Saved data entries
---------------

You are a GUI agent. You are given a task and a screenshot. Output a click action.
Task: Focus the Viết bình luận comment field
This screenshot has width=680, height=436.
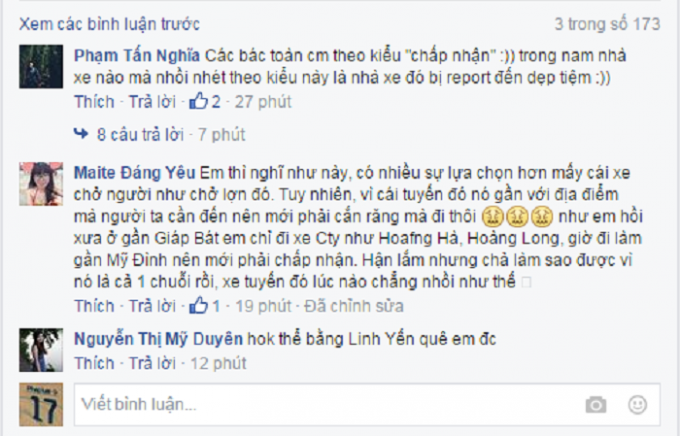[x=367, y=404]
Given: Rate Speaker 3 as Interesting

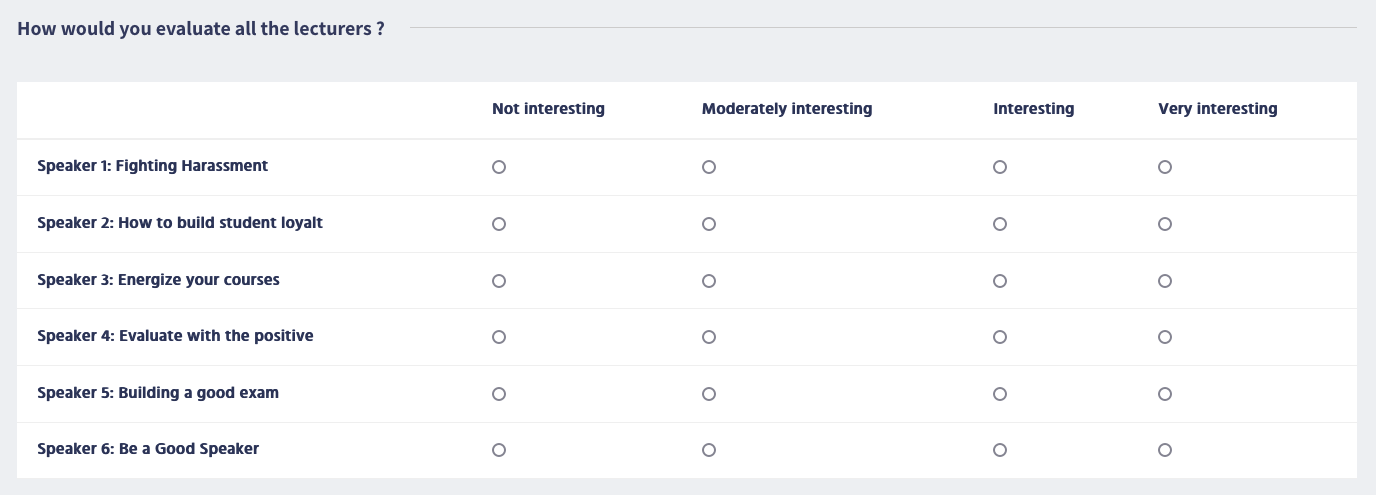Looking at the screenshot, I should click(x=1000, y=281).
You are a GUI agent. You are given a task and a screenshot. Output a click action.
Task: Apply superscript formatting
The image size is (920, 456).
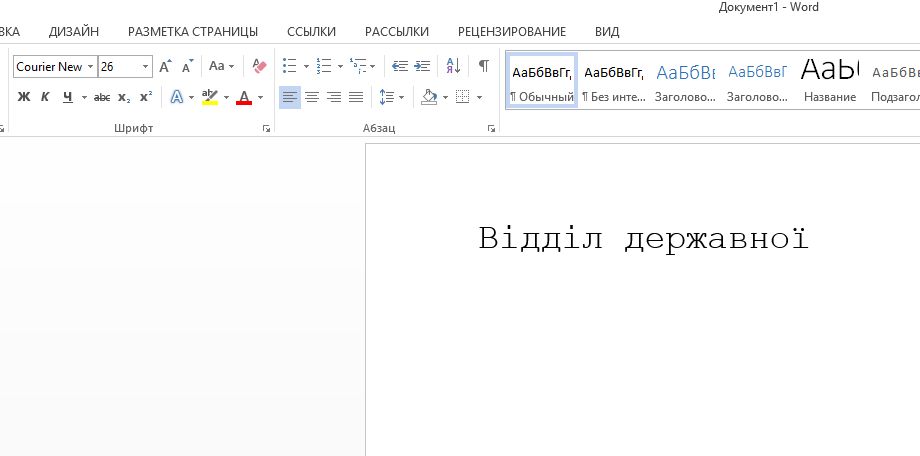[x=146, y=97]
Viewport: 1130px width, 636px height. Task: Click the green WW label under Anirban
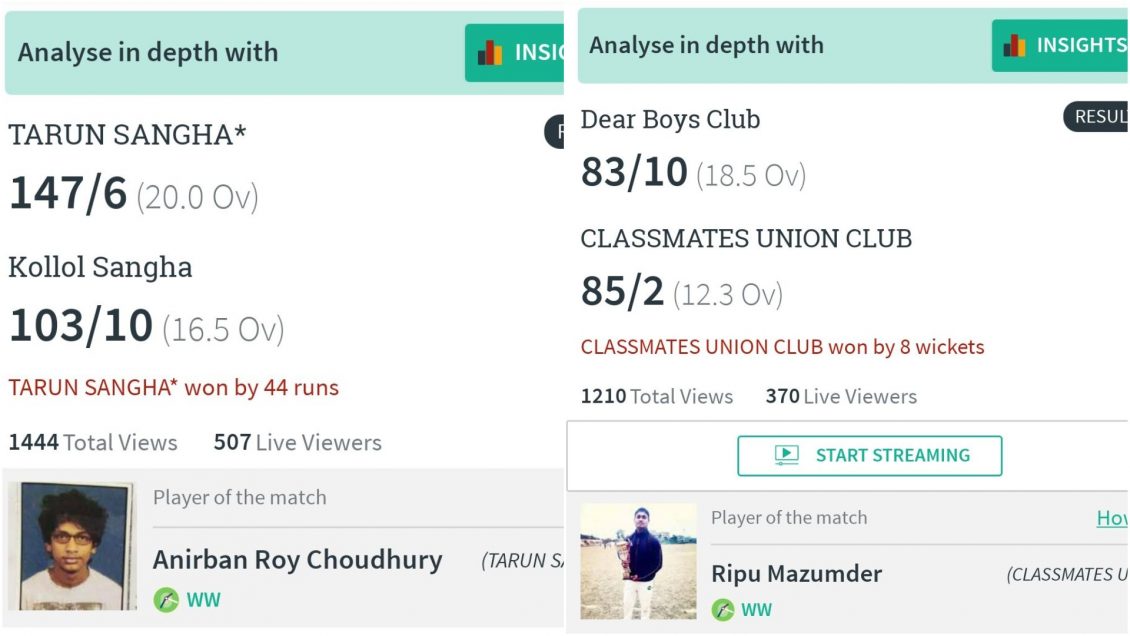coord(203,599)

---------------

Write out the lines from the line with "Viewport: 1130px width, 636px" through the end of the records exactly; do not include pictures or any other lines.

▶ **Response to this task**:
Viewport: 1130px width, 636px height. Task: Click the green WW label under Anirban
coord(203,599)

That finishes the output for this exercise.